[Instrução 1] No artigo sobre processos de trabalho no setor público, segundo a definição de Davenport (1994), a que se destina um conjunto de atividades estruturadas e medidas?
[Instrução 2] Escreva a continuação do artigo sobre gestão e redesenho de processos no setor público, a partir da última frase apresentada.

[Documento]
Redesenho de Processos


 

Processos de trabalho no setor público: gestão e redesenho

 

Prof. José Carlos Vaz (EACH-USP)

 

 

 

Neste artigo são apresentados os principais pontos de atenção dos gestores públicos no que diz respeito à gestão de processos de trabalho no campo das políticas públicas. Após uma revisão da conceituação de processo, são apresentados os principais desafios para a gestão de processos e as mais importantes decisões envolvidas. O redesenho de processos é tratado como operação que envolve uma criteriosa preparação, incluindo priorização e decisão, planejamento da intervenção e definição de diretrizes de ação. As etapas e fatores críticos para o redesenho de processos também são apresentados e analisados.

 

 

Introdução - O que é um processo?

 

 

Segundo Davenport (1994), “um processo é um conjunto de atividades estruturadas e medidas destinadas a resultar em um produto especificado para um determinado cliente ou mercado (...) é uma ordenação específica das atividades de trabalho no tempo e no espaço, com um começo, um fim, e inputs e outputs claramente identificados: uma estrutura para a ação.”

[Seção de dados]
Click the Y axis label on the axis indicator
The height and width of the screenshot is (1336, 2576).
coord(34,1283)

---

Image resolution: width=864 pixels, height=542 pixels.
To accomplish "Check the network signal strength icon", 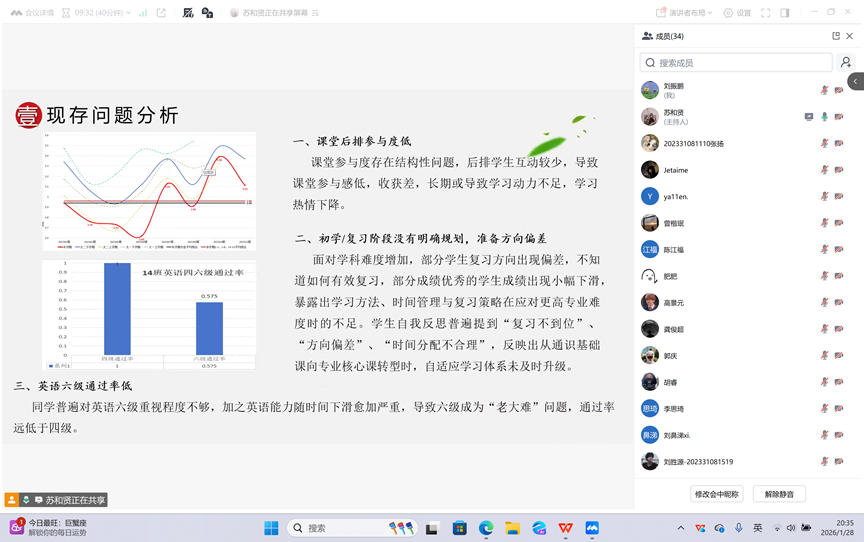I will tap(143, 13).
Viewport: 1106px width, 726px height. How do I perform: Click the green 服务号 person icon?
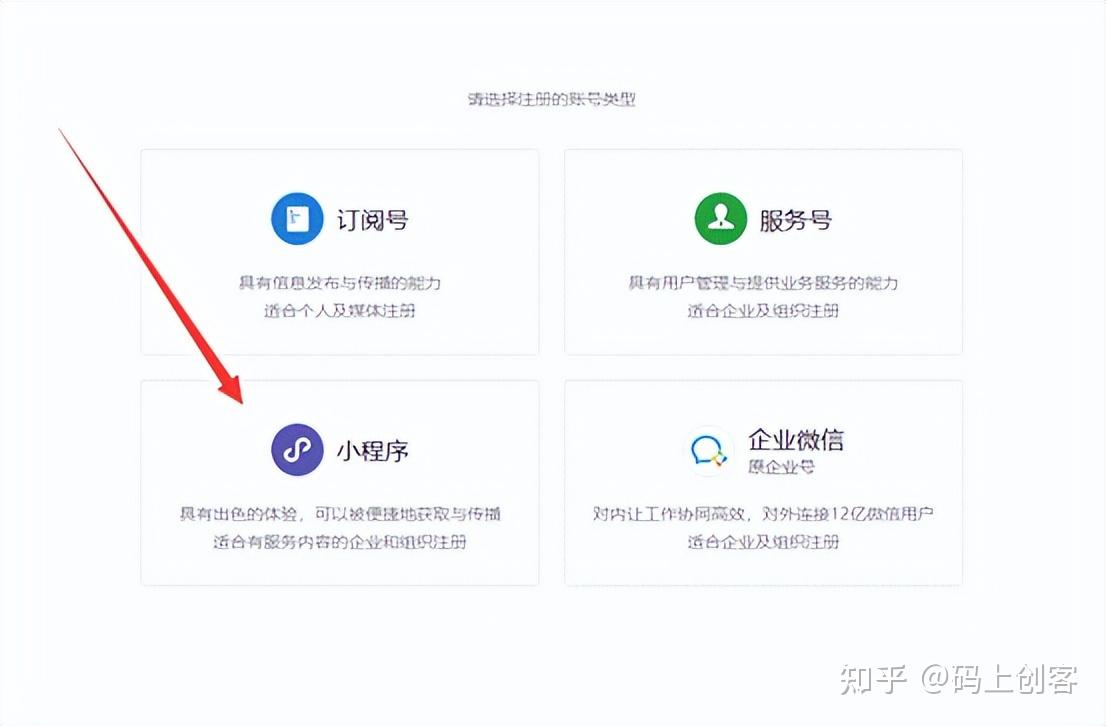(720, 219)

[Resposta correta 1] A resultar em um produto especificado para um determinado cliente ou mercado.

[Resposta correta 2]
 

Essa forte articulação da idéia de processo de trabalho ao fornecimento de um produto com clientes específicos também é amparadas por Gomes (2006), que afirma que “os processos correspondem a um conjunto de recursos e atividades inter-relacionados que recebe insumos e transforma-os, de acordo com uma lógica pré-estabelecida e com agregação de valor, em produtos-serviços, para responderem às necessidades dos clientes”.

 

Os processos, assim, podem ser entendidos como elementos centrais da operação das políticas públicas.  Uma vez que as políticas públicas implicam ações do poder público, normalmente complementadas por um conjunto de atores da sociedade ou do Estado, também implicam a operação de processos que tornem estas ações viáveis, eficientes e eficazes.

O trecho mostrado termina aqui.